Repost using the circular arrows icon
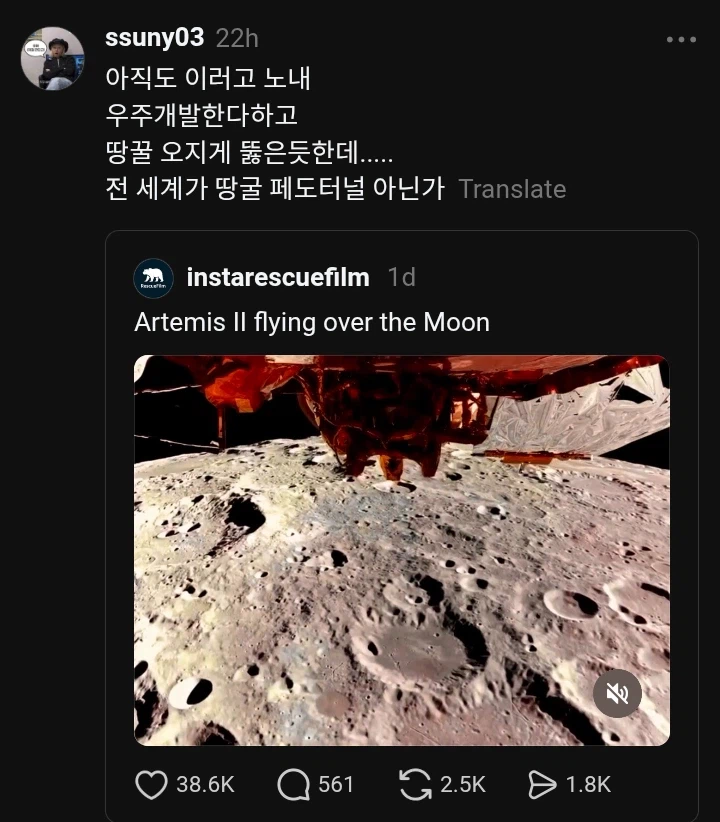The width and height of the screenshot is (720, 822). point(415,785)
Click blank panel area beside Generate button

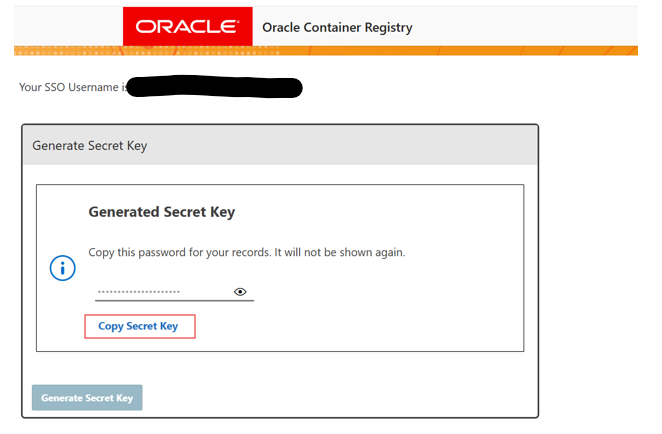click(340, 396)
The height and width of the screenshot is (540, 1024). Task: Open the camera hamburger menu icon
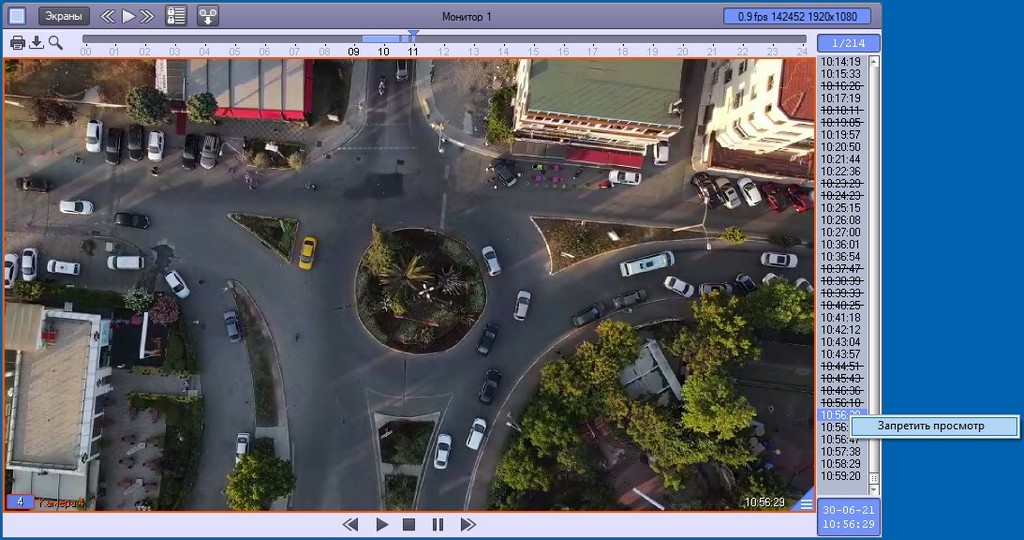point(806,504)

Exercise.
Leaving the pictures out, set down exactly the lines from the one with "The height and" through the end of the records.

Response area.
The height and width of the screenshot is (540, 1024). Task: Open the camera hamburger menu icon
point(806,504)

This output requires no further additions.